Alternative promoters in CpG depleted regions are prevalently associated with epigenetic misregulation of liver cancer transcriptomes

Abstract

Transcriptional regulation is commonly governed by alternative promoters. However, the regulatory architecture in alternative and reference promoters, and how they differ, remains elusive. In 100 CAGE-seq libraries from hepatocellular carcinoma patients, here we annotate 4083 alternative promoters in 2926 multi-promoter genes, which are largely undetected in normal livers. These genes are enriched in oncogenic processes and predominantly show association with overall survival. Alternative promoters are narrow nucleosome depleted regions, CpG island depleted, and enriched for tissue-specific transcription factors. Globally tumors lose DNA methylation. We show hierarchical retention of intragenic DNA methylation with CG-poor regions rapidly losing methylation, while CG-rich regions retain it, a process mediated by differential SETD2, H3K36me3, DNMT3B, and TET1 binding. This mechanism is validated in SETD2 knockdown cells and SETD2-mutated patients. Selective DNA methylation loss in CG-poor regions makes the chromatin accessible for alternative transcription. We show alternative promoters can control tumor transcriptomes and their regulatory architecture.

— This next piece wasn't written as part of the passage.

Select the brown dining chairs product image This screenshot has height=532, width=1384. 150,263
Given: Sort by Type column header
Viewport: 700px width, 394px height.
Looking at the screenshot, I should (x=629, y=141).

Fig. 1. Annotation of alternative promoters in hepatocellular carcinoma (HCC) patients.

a A schematic workflow to describe the mapping of CAGE-seq reads to define consensus transcript clusters (TCs) across the cohort. b Barplot shows the overlap of HCC TCs with the annotated FANTOM5 CAGE peaks and open chromatin peaks from ENCODE and TCGA. c A schematic workflow to annotate intragenic CAGE TCs as high-confidence alternative promoters. The workflow includes multiple filtering steps to exclude TCs that lack promoter features. d Distance between 5′ ends of novel TSSs and 5′ ends of RNA-seq and EST transcripts. e Classification of expressed genes into single promoter (SP) and multi-promoter (MP) genes based on the number of promoters. The promoter with the highest expression level (represented by arrow height) is assigned as the reference promoter. f Venn diagram shows the intersection of novel alternative promoters with known MP genes. g Enrichment of signature genes in MP genes compared to SP genes. P values were computed using a two-tailed Fisher’s exact test. h Distribution of survival-associated genes with SP and MP genes. The MP genes were significantly associated (P = 1.06E−247; Fisher’s exact test) with survival outcome. i The scatter plot shows the association of overall survival for reference and alternative promoters. P values were computed using the chi-squared test.

Fig. 2. The impact of alternative promoters in gene expression regulation.

a A UCSC browser screenshot of the CTNNBL1 gene with CAGE tags across the normal liver, tumor-adjacent liver tissues, and HCCs. The alternative promoter is zoomed in to show the CTSS usage. b Percentage of the single promoter (SP) reference, multi-promoter (MP) reference, and alternative HCC promoters expressed across eight independent normal livers at different expression thresholds. HCC promoters are undetected in normal liver tissues and show tumor-specific activation of alternative promoters. c Enrichment of cancer hallmark terms associated with alternative promoters expressed in normal livers and those unexpressed in normal livers. P-values were computed using Fisher’s exact test and corrected for multiple testing. d Distribution of reference and alternative promoters expressed across the HCC cohort. The x-axis indicates the percentage at which a promoter is expressed across the HCC cohort. e The average expression level of reference (n = 2926) and alternative (n = 4083) promoters of multi-promoter (MP) genes and single promoter (SP) genes (n = 12,493). Boxplots show the 5th, 25th, 50th, 75th, and 95th percentiles, where the central line is the median. P-values were determined by two-tailed unpaired t-tests. f, g Volcano plots show differentially expressed promoters (f) and genes (g) between tumors and tumor-adjacent tissues. P-values were computed using the Wald test. The cut-off P-value of 0.05 was FDR-corrected. h Expression fold change for reference and alternative promoter pairs. i Barplot shows the fraction of differentially expressed promoters (from panel f) that are classified as either upregulated or downregulated in tumors compared to tumor-adjacent tissues. P value was computed using the chi-squared test. j The distribution of fold change of reference promoters based on the number of one or more alternative promoters. k The distribution of fold change of reference promoters based on the upstream or downstream position of alternative promoters relative to its reference promoter. The P-value was computed using the Kolmogorov–Smirnov test.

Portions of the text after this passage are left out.